*ABOUT THIS TASK*.
Wherever the word "refresh" appears in a line of the data, that line should be copied.

*INFORMATION PROVIDED*.
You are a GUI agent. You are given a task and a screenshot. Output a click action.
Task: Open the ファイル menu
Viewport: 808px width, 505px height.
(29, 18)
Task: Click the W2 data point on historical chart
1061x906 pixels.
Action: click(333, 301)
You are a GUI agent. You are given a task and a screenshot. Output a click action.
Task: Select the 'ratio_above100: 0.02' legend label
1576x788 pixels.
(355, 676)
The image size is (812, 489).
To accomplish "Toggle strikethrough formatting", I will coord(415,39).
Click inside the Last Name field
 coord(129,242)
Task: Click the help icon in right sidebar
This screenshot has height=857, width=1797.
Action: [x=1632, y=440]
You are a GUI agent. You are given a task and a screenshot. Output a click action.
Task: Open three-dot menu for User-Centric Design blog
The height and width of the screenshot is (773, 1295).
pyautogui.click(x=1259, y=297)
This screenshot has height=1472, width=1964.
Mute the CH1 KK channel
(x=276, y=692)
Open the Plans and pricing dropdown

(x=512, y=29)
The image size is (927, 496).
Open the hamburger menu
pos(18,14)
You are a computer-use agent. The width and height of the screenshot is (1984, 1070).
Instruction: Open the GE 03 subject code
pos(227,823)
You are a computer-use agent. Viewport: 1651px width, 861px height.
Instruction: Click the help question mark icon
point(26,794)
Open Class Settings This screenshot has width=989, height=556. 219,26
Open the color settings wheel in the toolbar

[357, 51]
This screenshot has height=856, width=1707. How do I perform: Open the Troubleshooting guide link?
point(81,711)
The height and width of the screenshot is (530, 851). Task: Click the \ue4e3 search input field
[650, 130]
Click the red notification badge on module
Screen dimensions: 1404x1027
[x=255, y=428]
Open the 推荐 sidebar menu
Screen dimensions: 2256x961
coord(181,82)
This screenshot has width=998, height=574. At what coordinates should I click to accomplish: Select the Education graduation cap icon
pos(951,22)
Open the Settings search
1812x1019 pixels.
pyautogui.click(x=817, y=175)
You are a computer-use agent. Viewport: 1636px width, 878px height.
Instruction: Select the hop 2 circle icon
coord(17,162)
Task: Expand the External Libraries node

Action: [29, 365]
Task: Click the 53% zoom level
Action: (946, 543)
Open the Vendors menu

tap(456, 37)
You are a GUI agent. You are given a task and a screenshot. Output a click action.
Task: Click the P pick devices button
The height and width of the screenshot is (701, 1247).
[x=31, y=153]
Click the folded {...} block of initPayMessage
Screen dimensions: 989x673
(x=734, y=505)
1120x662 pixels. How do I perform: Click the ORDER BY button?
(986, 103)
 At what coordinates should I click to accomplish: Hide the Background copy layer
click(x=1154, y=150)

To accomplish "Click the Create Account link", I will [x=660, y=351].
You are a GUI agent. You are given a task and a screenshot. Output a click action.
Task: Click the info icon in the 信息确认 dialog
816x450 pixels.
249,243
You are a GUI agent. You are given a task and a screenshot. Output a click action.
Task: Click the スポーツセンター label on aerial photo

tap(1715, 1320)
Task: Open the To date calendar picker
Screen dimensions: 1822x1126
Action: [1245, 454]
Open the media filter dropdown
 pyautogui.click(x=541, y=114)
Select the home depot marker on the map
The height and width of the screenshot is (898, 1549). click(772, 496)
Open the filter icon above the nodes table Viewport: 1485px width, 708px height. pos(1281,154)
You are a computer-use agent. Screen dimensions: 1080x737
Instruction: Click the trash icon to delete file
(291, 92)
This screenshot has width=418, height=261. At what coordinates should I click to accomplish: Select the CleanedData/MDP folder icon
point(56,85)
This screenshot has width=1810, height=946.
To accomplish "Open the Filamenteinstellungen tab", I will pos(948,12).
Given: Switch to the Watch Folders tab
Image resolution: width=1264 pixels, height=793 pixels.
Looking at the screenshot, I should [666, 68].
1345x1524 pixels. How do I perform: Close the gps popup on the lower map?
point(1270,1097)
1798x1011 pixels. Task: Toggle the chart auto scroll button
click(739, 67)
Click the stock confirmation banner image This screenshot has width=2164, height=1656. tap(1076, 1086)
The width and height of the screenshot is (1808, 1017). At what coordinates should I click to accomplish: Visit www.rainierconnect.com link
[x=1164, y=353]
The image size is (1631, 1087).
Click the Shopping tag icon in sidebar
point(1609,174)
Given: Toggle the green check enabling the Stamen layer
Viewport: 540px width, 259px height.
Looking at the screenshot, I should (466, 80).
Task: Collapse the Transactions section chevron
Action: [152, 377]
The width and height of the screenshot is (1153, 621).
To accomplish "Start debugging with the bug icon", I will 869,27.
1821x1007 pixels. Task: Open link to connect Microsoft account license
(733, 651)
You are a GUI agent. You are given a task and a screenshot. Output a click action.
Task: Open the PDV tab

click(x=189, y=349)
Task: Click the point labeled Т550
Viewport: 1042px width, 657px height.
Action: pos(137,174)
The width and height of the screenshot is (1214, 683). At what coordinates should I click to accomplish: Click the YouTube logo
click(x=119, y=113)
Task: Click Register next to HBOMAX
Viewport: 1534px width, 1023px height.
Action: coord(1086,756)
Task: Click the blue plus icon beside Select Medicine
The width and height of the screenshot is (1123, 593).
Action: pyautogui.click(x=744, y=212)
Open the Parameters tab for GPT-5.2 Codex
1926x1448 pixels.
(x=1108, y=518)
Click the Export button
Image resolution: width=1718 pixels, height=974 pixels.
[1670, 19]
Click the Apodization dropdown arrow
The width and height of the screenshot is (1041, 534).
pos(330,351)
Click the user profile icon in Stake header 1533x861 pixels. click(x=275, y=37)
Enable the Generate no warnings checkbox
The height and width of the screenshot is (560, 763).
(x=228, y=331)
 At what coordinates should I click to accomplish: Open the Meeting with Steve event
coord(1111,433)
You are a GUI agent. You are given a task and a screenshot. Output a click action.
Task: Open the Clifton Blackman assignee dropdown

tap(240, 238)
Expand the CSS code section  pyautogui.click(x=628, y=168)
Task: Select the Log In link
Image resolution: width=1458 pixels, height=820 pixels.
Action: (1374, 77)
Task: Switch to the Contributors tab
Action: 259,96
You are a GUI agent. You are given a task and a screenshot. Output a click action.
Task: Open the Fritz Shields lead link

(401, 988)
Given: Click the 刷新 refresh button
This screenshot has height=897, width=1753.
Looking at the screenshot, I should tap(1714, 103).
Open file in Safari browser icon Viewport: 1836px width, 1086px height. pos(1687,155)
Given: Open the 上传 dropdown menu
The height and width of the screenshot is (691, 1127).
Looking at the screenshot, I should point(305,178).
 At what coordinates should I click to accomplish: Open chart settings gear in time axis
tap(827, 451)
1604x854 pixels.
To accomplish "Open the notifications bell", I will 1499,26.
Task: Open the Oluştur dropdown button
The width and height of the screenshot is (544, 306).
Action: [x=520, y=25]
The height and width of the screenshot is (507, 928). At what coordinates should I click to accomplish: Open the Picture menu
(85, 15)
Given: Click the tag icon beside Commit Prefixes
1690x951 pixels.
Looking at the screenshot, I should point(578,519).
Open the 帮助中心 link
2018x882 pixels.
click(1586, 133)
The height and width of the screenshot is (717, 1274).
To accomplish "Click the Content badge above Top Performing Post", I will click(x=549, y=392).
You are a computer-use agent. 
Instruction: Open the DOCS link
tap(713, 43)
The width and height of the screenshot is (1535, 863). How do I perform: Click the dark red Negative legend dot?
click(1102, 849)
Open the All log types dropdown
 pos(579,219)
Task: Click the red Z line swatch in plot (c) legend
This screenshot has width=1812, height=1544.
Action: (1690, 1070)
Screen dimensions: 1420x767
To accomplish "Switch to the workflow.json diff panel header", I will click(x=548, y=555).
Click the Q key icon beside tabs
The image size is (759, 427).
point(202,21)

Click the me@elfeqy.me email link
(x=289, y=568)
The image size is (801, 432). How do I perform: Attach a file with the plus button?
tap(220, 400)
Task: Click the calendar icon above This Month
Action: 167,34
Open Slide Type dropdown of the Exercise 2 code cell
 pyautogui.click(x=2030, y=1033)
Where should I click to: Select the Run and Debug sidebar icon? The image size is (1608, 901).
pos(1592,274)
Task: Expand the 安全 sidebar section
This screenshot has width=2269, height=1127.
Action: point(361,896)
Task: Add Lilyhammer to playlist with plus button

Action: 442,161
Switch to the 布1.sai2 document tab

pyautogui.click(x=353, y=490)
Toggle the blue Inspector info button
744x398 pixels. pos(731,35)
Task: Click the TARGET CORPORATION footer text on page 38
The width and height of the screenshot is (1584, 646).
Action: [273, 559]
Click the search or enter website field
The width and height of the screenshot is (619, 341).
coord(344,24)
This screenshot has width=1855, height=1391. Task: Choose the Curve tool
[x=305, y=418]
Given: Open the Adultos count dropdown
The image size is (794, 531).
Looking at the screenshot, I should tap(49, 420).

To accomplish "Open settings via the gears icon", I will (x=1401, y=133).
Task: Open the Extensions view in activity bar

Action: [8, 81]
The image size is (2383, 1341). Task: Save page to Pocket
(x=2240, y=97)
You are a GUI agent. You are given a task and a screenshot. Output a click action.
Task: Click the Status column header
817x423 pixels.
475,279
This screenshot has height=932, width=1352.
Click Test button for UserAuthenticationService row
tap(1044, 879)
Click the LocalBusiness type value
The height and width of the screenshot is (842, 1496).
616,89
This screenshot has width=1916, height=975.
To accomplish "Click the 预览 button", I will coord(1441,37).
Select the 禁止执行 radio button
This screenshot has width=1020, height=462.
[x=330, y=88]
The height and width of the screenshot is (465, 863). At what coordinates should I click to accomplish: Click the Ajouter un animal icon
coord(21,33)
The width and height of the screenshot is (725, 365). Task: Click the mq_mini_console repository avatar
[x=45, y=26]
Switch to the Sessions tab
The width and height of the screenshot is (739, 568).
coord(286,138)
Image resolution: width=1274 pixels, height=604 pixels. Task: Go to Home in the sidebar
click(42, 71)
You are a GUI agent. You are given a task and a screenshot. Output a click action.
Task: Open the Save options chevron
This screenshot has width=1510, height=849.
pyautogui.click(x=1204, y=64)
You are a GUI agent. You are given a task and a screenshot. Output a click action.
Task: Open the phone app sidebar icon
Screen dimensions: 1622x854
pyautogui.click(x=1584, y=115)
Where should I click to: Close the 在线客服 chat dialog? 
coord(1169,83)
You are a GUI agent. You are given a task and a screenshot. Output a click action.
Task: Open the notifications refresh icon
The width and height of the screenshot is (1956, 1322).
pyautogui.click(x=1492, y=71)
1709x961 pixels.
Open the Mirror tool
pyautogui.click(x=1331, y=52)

*EXPECTED OUTPUT*.
Given: Click the 刷新 refresh button
Task: Open the notifications refresh icon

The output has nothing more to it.